TASK:
Format the listing lines from the line with "Screen dimensions: 230x398" to the line with "tap(489, 563)" as a JSON list of strings, one string per line and no blank lines. Omit the pictures.

PROVIDED DATA:
◇ ◇ ◇ ◇ ◇
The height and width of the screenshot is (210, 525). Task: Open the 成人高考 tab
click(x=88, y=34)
◇ ◇ ◇ ◇ ◇
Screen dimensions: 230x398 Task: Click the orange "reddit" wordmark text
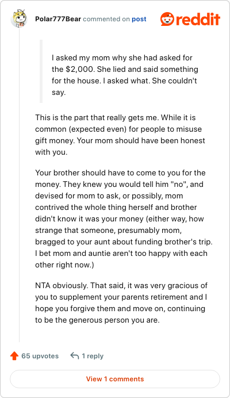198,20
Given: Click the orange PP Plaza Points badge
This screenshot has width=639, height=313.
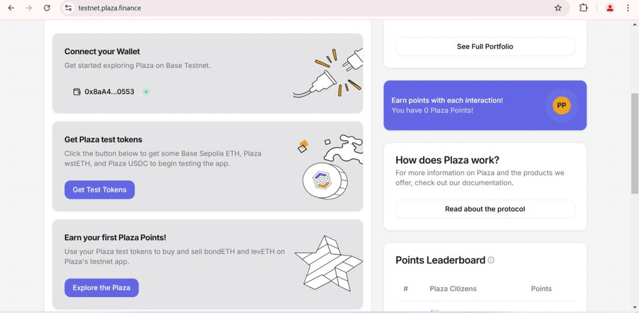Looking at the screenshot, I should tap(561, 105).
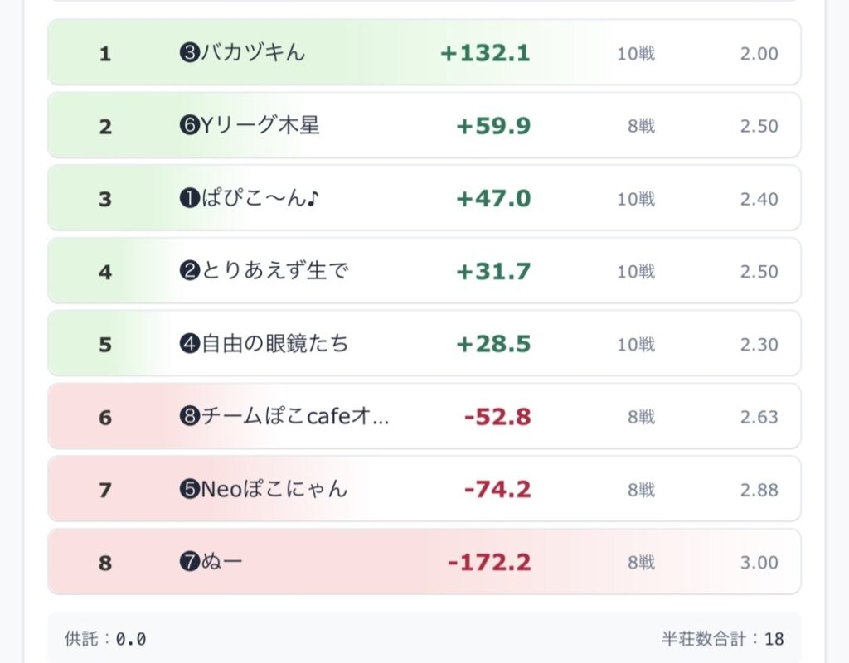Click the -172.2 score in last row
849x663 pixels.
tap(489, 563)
◇ ◇ ◇ ◇ ◇
WORKED SOLUTION:
[
  "Screen dimensions: 230x398 Task: Click the orange \"reddit\" wordmark text",
  "198,20",
  "Given: Click the orange PP Plaza Points badge",
  "This screenshot has width=639, height=313.",
  "Looking at the screenshot, I should tap(561, 105).",
  "Click the -172.2 score in last row",
  "849x663 pixels.",
  "tap(489, 563)"
]